Going through the Bond franchise again, I’ve found myself changing my opinion on two films, including one Pierce Brosnan entry that I like more now than previously, to the point where I’ve had to adjust grades and rankings. This 1995 debut outing for the Irishman in the part…is not that film, but it almost could’ve been. Directed by Martin Campbell (“Escape From Absolom”, “Casino Royale”, the unfairly maligned “Green Lantern”) it’s not a bad film, in fact some of it is very good and I liked it a bit more this time around. Brosnan is certainly the best Bond since Connery, I think that’s indisputable, he’s certainly better than Daniel Craig and George Lazenby. If you like lots of action in your Bond film, there’s plenty of that here, certainly. We also get one of the series’ best Bond girls in Famke Janssen’s sexy yet frightening Xenia Onatopp. I even liked Sean Bean’s villain a lot more this time around. One of the series’ most popular entries, I’m still grading this just a shade under a recommendation. Why? Believe me, this is so damn close to getting a recommendation, it’s only by a small margin that this one has the score it receives. The reasons are two in number; Length, and one rather important, uncharismatic performance.

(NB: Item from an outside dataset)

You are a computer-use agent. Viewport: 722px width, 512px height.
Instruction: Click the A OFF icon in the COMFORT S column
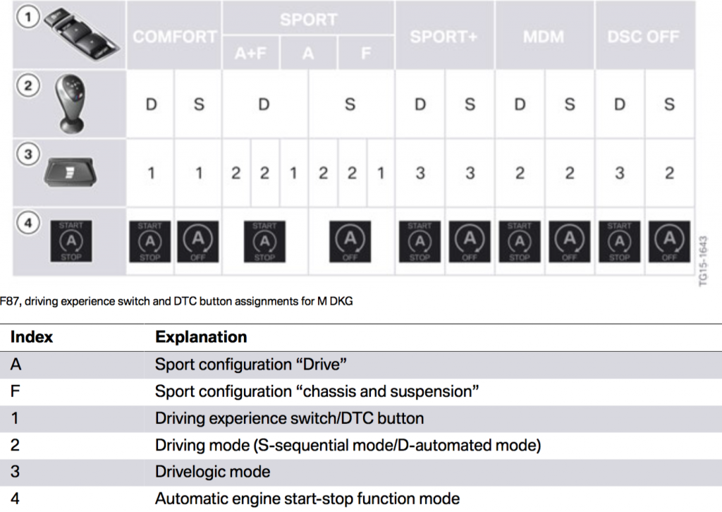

As always, let’s start at the beginning though. We get an absolutely abysmal gun barrel theme from Eric Serra (“Rollerball”, “Bulletproof Monk”, “Lucy”), which doesn’t even sound like the James Bond/007 theme at all. What the hell, Eric? It’s the worst gun barrel music to date, that’s for sure. We rebound with a brilliant opening bungee jump stunt that we all saw a hundred times in the trailer in the seemingly endless months before its original release. It’s a very clever, slow reveal of our new Bond actor, which I really liked. The best thing about the pre-credits sequence is Pierce Brosnan, who shows just about every string in his bow from the outset: He can act, he can do the serious action hero stuff, he can be suave, and he can also be funny. On the latter, what I like is that his one-liners are Connery-esque, not fatuous Moore-era puns that make you groan. Moore seemed to toss off one-liners because he could, with Connery and Brosnan they are quality, not quantity. Brosnan and Sean Bean make a fun pair in this opening, action-packed sequence sullied only by Serra’s terrible electronic music score. It’s not overall as bad as some of the 80s Bond scores (“For Your Eyes Only” and “The Living Daylights” in particular), but Christ it’s a dud. Serra’s synthesised percussive shit comes off like a temporary score they eventually planned to replace but forgot or had to rush the film out. It also doesn’t make enough use of the Bond theme or title song in the overall score and even the more iconic elements are botched anyway. Daniel Kleinman is a really fine successor to Maurice Binder, giving us a real bang-up job on the titles design here, including a fallen Lenin statue. The apparently now retired Tina Turner is a perfect choice for the Bono/The Edge-penned title tune. She sings the absolute fuck out of it, and she’s probably a lot better than the song itself, really (and I like the song just fine).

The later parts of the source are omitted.